Brick Walls Broken and I’m Being Myself

I was driving home the other night after hanging out with my friend Will and for the first time in a long time, my heart was overflowing with joy.  It was a strange feeling for me to experience, as it is a rare occurrence.  I can’t even remember the last time I had such feelings.  I sat there and tried to figure out why I had these feelings and I realized something…

I finally felt comfortable being myself.

My relationship with Will has continued to grow deeper over the last two months and God has been doing some amazing things in our relationship.  As we have grown closer, I have slowly been able to let down my guard and truly share whatever I am feeling.  Never in my life have I been able to do that.  There has always been a filter.  However, as he has shown me his willingness to walk with me on this journey, I have been able to let go of the walls I have always needed to put up.

Not only was I able to be myself, but I felt known and understood by someone.

It has been scary as hell to utter what is truly going on inside of me.  I have had to come to recognize that I am different from the “normal” man and that the depth I desire in my friendships with guys is far more than others.  I have always hated to admit that.  No one wants to admit their neediness.  As I have slowly opened up with Will, he has pushed me to keep being vulnerable and thankfully, he has been able to grasp what is going on in my life.  With most men, I have always felt as though I am talking to a brick wall.  As I force myself to be transparent and vulnerable, in the end nothing registers with them and I walk away feeling more dejected.  Thankfully, by the grace of God alone, my relationship with Will has developed to where it is now and I think I am finally seeing a breakthrough in my own life.

As I drove the rest of the way home, one fear quickly set in… nothing this good can last.  I don’t know if the devil was trying to fight back or if it is merely the pattern of life that I have always experienced, rising to the surface, but I knew that I didn’t want the fear to paralyze me.  I know challenges will come with my relationship with Will and I am fine with that.  As good as things are now, I don’t want them to stay here.  With every challenge we face and overcome, our friendship will only grow deeper.  For now, I simply sit here in a state of gratitude and thankfulness.  I have found the glimpse of hope that I have been needing in order to get through this rough stage in life that I have been going through.

Indulge one, might as well all…

Yup, today was one of those days.

I finally landed another job interview.  While I was thankful for the opportunity, I soon realized that this job would not be setting me up for future progress into the field that I want to go to.  I don’t even know if I will get the job, but my fear is that if I do get it, I need to take it.  Any job is better than no job.

Anyways, after getting back from the interview I was a bit stressed and frustrated.  I came back to the apartment and of course was faced with all of my vices simultaneously.  Vice #1: Porn. #2: Masturbation. #3: Food. #4: Television.

After failing to fight Vice #1, I soon fell into all four.  Damn.

Now that my afternoon is completely wasted, I of course go into the phase of self-loathing.  As always, I feel stupid for not being able to control myself and falling into the temptations that I know I will be facing.  I hate when I fall into this cycle.  Particularly when I have been trying my best to be in the Word and spend time in prayer.  My relationship with God has been good… which makes days like today even more disappointing.

I feel like I have been extremely intentional in how I go about each day.  I try to make lists and stick to them.  After seeing how today went, I think I am going to have to stay outside more often.  Perhaps I will have to start paying rent at Starbucks, seeing how much time I end up spending there.  I also have come to realize that when I do land a job and need to find a place to live, I probably shouldn’t live alone.  While it can be such an inconvenience to live with people, I don’t think I have a choice.

Reject, Receive, or Redeem

This morning I was mediating a bit on the Christian’s response to homosexuality.  The blogs, news, and politics are chalk full of opinions and debate.   Somehow I feel as though, we Christians are missing the point.  We are yelling louder than we are listening.
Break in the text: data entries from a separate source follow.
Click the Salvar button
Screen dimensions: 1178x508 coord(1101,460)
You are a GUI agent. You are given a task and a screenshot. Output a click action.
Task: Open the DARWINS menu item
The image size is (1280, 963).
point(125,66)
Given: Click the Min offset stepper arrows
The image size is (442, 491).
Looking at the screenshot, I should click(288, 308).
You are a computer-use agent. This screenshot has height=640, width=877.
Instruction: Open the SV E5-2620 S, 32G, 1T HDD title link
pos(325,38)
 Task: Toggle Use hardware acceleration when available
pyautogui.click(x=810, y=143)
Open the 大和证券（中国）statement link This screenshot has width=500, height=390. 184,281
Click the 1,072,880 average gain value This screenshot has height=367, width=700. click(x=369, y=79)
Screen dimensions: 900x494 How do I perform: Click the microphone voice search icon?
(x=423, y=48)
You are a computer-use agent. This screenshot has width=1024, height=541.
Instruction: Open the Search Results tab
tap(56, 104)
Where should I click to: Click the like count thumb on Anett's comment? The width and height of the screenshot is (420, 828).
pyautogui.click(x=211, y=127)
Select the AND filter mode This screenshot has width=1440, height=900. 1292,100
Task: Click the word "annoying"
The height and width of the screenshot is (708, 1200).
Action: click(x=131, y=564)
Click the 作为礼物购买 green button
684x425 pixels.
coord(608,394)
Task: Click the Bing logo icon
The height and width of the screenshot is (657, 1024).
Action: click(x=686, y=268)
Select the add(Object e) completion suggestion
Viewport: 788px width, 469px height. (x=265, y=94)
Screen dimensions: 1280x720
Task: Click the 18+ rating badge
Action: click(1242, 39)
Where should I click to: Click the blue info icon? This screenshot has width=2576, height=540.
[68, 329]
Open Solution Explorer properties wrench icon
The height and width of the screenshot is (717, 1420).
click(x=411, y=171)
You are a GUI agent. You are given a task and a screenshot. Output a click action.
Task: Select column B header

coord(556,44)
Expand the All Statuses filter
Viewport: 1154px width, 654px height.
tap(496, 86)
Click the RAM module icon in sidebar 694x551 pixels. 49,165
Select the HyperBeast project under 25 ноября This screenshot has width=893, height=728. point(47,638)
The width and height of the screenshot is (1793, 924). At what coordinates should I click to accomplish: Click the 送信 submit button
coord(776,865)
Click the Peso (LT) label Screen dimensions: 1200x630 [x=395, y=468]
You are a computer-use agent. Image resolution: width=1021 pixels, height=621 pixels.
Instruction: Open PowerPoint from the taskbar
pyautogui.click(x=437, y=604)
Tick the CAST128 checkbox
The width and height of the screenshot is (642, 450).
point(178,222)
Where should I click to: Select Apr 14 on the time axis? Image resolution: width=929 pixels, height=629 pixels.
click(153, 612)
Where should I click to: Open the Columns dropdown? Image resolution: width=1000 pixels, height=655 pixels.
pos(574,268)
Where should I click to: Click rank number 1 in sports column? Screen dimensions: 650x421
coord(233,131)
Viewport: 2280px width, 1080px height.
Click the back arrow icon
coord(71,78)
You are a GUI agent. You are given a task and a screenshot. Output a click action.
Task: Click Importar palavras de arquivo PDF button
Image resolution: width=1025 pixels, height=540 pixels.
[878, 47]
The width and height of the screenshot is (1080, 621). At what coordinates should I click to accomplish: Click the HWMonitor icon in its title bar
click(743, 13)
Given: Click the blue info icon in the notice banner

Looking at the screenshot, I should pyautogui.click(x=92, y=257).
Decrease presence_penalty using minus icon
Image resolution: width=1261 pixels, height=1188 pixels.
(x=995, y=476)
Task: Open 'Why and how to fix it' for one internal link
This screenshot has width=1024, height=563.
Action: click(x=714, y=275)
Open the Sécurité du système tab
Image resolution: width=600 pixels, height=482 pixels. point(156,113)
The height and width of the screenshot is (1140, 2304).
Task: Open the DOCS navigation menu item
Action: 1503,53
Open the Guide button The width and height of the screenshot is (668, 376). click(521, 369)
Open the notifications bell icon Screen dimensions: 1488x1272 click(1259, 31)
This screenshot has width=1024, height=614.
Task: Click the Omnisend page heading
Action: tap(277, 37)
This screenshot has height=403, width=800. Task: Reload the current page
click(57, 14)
In the past, I have heard the “Reject, Receive, and Redeem” model used before regarding cultural shifts that seem to go against common Biblical understanding.  While this is simplified (I am fully aware of that), here are a few thoughts using that model…

Reject, Receive, or Redeem:

1. Reject: We can state that anything related to homosexuality is a sin.  Any attraction, behavior, or product stemming from homosexuality is inherently wrong.  The church should remain pure and holy by removing itself by completely rejecting all things homosexual.

2. Receive:  We can accept it with open arms.  If someone realizes they are gay, they should take pride in that and accept it as who they are and were created to be.  Our religious views need to continue to be molded as culture changes.

3. Redeem:  We can recognize that all are broken and yet God has a plan of redemption within our brokenness.  As vessels and ambassadors of Chist here on earth, the church can focus their attention more on their role to redeem those who have a same sex attraction with eternity in mind, rather than channeling their efforts to fight a losing, earthly battle against a fallen world/culture.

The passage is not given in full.